Copper process is a commonly used technology for the current large-size LCD panel products, and usually with 4-mask process to reduce the cost of the array process. However, with the use of 4-mask process, the side surface of the copper will be exposed to the dry etching gas under the process, then the copper compounds are formed to affect the next etching process, and the abnormal taper angle and the serrate data lines are formed to affect the step coverage.
Specifically, the 4 Mask process in the prior art is generally as follows: first wet etching, then dry etching, wet etching again, and last dry etching to obtain the data line and the source/drain.

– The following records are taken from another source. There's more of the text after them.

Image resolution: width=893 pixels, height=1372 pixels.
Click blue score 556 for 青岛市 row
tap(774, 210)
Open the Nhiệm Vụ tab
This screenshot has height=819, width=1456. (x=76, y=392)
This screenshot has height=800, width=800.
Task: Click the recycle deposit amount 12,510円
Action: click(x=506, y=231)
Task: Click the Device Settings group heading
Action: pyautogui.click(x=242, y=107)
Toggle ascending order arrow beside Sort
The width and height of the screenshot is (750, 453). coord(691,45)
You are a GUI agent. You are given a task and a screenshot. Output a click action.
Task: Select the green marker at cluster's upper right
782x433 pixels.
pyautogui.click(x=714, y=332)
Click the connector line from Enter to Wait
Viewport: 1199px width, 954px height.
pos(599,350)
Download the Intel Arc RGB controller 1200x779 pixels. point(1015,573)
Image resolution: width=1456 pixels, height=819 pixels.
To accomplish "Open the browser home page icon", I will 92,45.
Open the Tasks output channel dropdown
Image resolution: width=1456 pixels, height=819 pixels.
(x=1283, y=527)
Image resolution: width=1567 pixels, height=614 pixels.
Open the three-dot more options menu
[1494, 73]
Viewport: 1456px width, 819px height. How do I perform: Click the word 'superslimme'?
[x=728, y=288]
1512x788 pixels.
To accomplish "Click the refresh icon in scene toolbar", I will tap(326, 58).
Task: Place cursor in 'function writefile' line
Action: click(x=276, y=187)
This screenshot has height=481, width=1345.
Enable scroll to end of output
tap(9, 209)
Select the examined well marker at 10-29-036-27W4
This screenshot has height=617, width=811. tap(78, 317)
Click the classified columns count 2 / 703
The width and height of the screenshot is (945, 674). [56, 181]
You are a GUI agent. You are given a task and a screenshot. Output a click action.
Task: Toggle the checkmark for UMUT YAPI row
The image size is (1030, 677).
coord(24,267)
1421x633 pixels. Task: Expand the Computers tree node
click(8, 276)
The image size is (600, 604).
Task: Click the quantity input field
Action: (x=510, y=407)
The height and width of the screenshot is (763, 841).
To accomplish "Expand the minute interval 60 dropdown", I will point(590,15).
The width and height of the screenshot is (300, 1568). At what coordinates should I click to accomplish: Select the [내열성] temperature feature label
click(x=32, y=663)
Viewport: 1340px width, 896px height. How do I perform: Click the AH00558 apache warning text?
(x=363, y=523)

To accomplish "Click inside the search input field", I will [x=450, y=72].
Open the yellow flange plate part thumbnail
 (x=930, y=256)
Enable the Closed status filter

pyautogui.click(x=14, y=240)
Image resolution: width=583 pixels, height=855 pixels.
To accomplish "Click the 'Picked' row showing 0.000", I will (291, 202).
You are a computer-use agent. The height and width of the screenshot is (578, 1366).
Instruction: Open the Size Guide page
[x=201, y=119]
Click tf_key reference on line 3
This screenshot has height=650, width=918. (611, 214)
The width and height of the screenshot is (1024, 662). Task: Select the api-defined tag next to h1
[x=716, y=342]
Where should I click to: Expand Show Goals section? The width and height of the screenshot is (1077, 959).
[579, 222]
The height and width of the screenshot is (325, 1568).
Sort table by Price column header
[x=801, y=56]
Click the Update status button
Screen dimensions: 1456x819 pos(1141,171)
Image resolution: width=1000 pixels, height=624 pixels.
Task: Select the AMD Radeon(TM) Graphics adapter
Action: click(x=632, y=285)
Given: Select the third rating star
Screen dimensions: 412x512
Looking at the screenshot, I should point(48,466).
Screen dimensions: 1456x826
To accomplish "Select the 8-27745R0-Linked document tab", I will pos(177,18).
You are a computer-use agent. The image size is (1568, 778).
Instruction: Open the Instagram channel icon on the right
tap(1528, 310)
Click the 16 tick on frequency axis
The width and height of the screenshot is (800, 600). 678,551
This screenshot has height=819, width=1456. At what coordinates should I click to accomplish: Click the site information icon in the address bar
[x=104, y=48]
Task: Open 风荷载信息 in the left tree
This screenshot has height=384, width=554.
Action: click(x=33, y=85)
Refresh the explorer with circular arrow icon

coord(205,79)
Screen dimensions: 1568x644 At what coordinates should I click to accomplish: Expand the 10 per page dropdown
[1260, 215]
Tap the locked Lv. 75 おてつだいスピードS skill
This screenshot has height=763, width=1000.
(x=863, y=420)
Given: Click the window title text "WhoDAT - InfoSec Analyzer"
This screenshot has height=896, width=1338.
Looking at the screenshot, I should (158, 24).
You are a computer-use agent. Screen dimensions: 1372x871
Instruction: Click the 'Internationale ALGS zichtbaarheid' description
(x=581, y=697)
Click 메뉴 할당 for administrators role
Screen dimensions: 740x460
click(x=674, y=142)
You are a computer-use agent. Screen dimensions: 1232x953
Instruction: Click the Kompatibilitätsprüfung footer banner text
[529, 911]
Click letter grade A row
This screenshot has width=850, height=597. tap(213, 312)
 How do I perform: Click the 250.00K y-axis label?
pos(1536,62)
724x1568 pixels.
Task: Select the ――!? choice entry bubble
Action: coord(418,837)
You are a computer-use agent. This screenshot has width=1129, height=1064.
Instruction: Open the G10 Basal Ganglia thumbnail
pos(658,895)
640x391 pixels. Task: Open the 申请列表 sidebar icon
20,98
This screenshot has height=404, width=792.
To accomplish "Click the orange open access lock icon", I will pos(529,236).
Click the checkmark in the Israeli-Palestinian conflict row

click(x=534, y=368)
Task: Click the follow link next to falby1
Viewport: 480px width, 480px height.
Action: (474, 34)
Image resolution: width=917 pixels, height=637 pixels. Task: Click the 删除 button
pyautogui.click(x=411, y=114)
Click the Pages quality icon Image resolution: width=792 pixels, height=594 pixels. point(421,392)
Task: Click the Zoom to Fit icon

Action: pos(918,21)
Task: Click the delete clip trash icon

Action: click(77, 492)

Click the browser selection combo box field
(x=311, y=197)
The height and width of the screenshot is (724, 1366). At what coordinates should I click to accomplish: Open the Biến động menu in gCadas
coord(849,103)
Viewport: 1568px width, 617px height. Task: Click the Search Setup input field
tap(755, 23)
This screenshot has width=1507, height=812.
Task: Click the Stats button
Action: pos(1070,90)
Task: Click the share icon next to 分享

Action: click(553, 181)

A structural schematic view of a pattern after the first wet etching is as shown in FIG. 1; a structural schematic view of a pattern after the first dry etching is as shown in FIG. 2 and a scanning electron microscope (SEM) diagram is as shown in FIG. 3, the sidewall of copper reacts with gas such as SF6/Cl2 in dry etching to form a copper compound layer 1b; a structural schematic view of a pattern after the second wet etching is as shown in FIG. 4 and a scanning electron microscope (SEM) diagram is as shown in FIG. 5, the existence of the copper compound layer formed above will greatly affect the wet etching of the copper in the next step and finally form a jagged edge; a structural schematic view of a pattern after the second dry etching is as shown in FIG. 6. In FIG. 1, FIG. 2, FIG. 4 and FIG. 6, 11 denotes a base, 12 denotes a gate, 13 denotes a gate insulating layer, 14 denotes an active layer, 15a denotes a data line precursor, 15 denotes a data line, 16a Denotes a source/drain precursor, 161 denotes a source, 162 denotes a drain, 163 denotes a channel formed between the source 161 and the drain 162, 1a denotes a photoresist.
In summary, due to the limitations of the current 4-mask process, the step coverage and yield are greatly affected.